**How to complete this task:** Read through the listing and copy every line that contains the word "with".
# # # # # # #
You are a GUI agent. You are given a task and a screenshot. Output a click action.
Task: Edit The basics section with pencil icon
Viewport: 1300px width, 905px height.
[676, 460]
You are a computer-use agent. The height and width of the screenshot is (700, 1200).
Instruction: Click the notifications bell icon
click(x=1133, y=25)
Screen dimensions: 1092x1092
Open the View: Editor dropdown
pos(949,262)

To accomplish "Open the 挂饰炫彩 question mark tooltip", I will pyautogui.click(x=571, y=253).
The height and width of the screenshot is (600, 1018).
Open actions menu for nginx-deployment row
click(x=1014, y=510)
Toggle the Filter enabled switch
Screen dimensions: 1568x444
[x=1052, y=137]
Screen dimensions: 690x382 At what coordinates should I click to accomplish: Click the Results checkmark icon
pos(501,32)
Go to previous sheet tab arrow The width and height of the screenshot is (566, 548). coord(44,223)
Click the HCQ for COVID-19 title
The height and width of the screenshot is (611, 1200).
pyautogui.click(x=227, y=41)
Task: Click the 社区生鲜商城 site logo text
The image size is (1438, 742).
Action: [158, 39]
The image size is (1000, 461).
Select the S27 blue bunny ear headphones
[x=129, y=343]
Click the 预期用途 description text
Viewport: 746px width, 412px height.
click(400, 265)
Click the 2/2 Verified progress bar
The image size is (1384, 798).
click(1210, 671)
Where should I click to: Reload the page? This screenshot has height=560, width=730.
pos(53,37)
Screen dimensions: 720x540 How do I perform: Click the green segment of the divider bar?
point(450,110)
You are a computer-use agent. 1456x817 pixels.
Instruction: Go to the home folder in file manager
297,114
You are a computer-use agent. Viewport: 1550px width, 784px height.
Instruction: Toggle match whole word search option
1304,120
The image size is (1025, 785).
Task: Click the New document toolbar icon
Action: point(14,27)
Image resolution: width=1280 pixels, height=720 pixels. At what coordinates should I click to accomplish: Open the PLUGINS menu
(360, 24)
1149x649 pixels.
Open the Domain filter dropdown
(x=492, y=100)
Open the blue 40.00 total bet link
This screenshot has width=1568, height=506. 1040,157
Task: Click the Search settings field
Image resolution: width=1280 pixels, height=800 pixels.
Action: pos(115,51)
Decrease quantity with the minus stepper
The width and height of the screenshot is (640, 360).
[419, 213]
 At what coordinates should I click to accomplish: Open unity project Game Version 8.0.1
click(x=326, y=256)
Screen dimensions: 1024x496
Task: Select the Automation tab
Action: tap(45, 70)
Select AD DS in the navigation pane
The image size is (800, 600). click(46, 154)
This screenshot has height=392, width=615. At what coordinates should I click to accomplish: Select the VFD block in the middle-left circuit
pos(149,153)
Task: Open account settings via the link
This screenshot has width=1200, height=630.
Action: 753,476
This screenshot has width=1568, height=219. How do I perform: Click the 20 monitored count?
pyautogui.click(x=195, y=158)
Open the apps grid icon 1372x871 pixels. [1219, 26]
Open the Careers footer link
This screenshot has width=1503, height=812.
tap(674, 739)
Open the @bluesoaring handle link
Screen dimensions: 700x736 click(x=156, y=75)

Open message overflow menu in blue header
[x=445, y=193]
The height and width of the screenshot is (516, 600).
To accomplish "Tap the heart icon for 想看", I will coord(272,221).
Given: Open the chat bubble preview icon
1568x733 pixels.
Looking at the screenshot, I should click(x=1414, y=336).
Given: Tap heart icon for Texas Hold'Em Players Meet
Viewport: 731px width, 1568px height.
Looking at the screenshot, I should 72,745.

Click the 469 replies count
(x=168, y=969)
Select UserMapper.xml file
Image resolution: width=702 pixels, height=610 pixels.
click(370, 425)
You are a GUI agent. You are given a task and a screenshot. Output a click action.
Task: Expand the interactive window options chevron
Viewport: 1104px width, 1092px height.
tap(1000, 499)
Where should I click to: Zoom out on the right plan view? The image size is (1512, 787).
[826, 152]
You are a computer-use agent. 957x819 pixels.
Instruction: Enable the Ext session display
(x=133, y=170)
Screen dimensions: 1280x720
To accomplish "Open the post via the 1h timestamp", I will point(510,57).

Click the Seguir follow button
# # # # # # #
**Written answer:**
Task: Edit The basics section with pencil icon
Decrease quantity with the minus stepper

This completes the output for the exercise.